If responsibility means anything, it means being accountable for one’s behavior. Tom Daschle, Nancy Killefer, Bill Richardson, and Timothy Geithner – that’s a pretty significant percentage of appointees to show up with ethical clouds. Richardson, the abortive Secretary of Commerce, apparently was caught up in a Blagojevich style “pay to play” scheme in his home state of New Mexico. Exit Richardson. Nancy Killefer, tapped by Obama as the administration’s “performance czar,” reportedly failed to pay unemployment taxes for her household help and had a tax lien imposed on her home by the District of Columbia. Tom Daschle failed, among other things, to pay taxes on a limousine and driver provided by a “good friend.” He didn’t know, the former majority leader of the U.S. senate explained, that the IRS considered the limo income. Until the evening before Daschle’s withdrawal, President Responsibility had stood behind him.

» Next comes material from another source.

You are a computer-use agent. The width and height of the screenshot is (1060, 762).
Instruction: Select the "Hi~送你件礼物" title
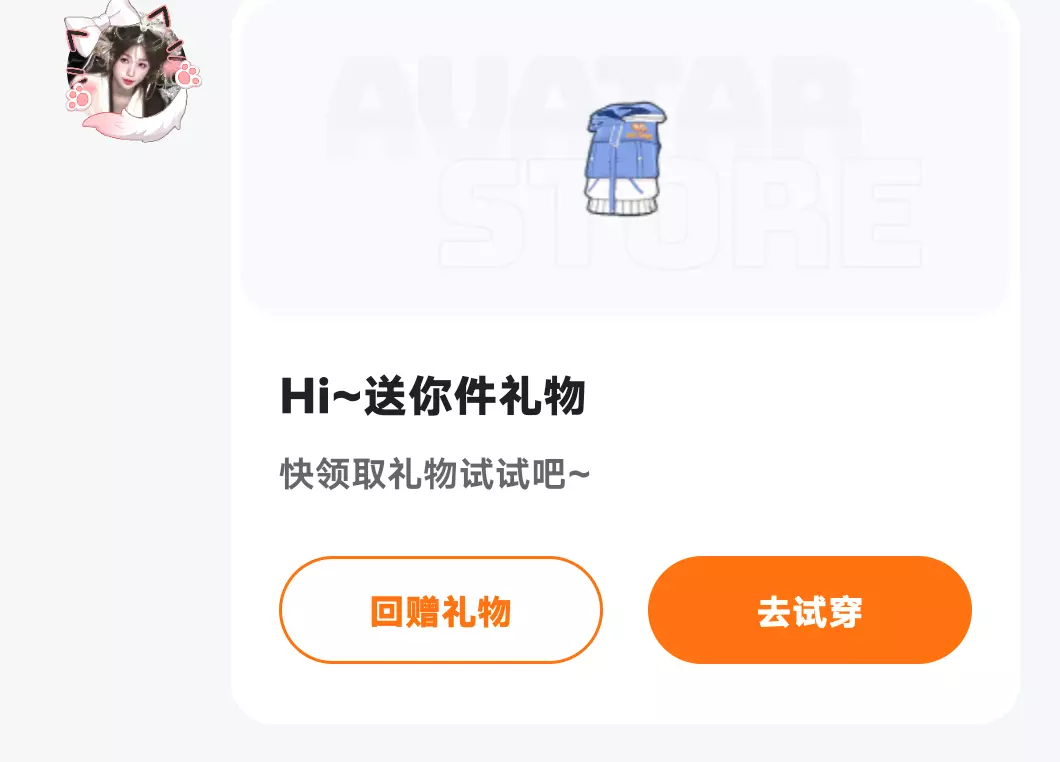[x=433, y=396]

Asked at a Monday night meeting if he still supported Daschle, Obama said “Absolutely.” But the next day, the president acknowledged that he had “screwed up,” and that there cannot be two different standards, “one for prominent people” and another “for ordinary folks who have to pay their taxes.”

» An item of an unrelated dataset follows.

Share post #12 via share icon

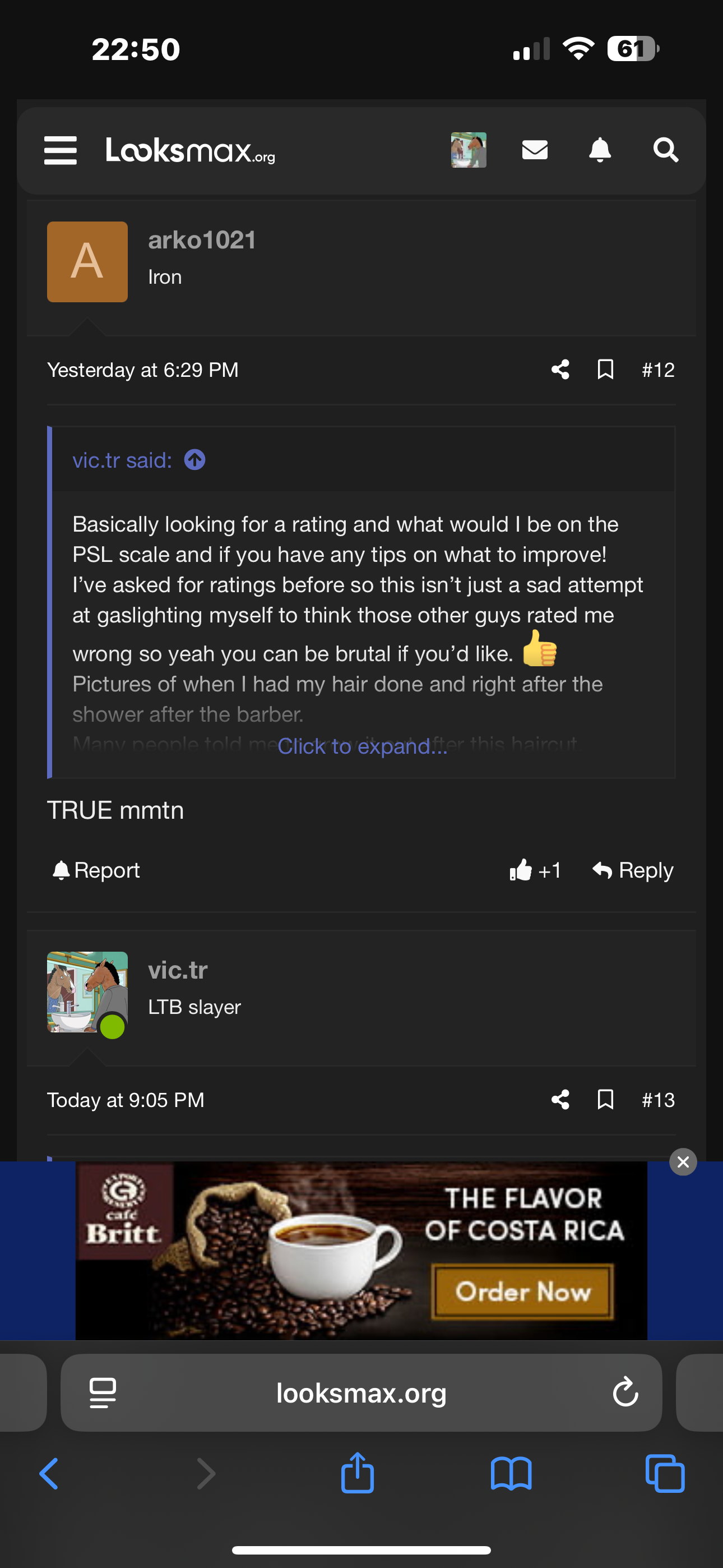[560, 370]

Good TV. Very good TV. Except for one thing: Survey the cabinet table and there in a place of honor sits Tim Geithner at the Treasury Department. This “prominent person,” whose department oversees the IRS, failed to pay Social Security and Medicare taxes for four years running. A number of observers believe that if Daschle had been named first, he would be holding his post and Geithner would have been the one to bow out rather than the reverse. There certainly doesn’t seem to be any principled difference between the two. Which kind of tax avoidance is more culpable – failing to report income or simply failing to file? Hmm.

Everywhere you look in American life today you see a desperate need for more responsibility. But the stimulus bill the Obama Administration has taken ownership of actually encourages irresponsibility rather than the reverse.

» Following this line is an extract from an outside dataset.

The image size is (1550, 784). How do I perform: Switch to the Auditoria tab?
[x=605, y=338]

Certainly governors and state legislatures are not being held accountable for their reckless spending sprees. As Stephen Spruiell has reported in National Review, $79 billion of the “stimulus” bill is devoted to the “State Fiscal Stabilization Fund.” What’s that? It’s a system by which those states that have not hugely overspent their available tax revenues, like Indiana, North Dakota, and Virginia, will pay for those states, like California and New Jersey, that have. Another $89 billion is slated to help states meet their obligations to Medicaid – a program that is everywhere in deficit. But rather than reform the bottomless pit that is health care spending by government, the Democrats propose to expand the government’s role with SCHIP. Government, as Milton Friedman taught, has vastly increased the percentage of national wealth spent on health care through tax exemption and Medicare/Medicaid. Friedman estimated that 60 percent of the total increase in costs between 1946 and 1997 was attributable to those two things.

We’re bailing out the car companies and the banks and the states and let’s not forget ACORN (they can apply for some of the $4.19 billion in “neighborhood stabilization activities”). We don’t ask how you used the money we gave you last year or whether you got results. Remember (oh, how quaint it seems now!) when Obama promised to go through the budget line by line and zero out those programs that weren’t working? Good or bad, effective or not, straight or crooked, everyone is being bailed out now. It’s a new era all right, but responsibility is only dimly visible in the rearview mirror.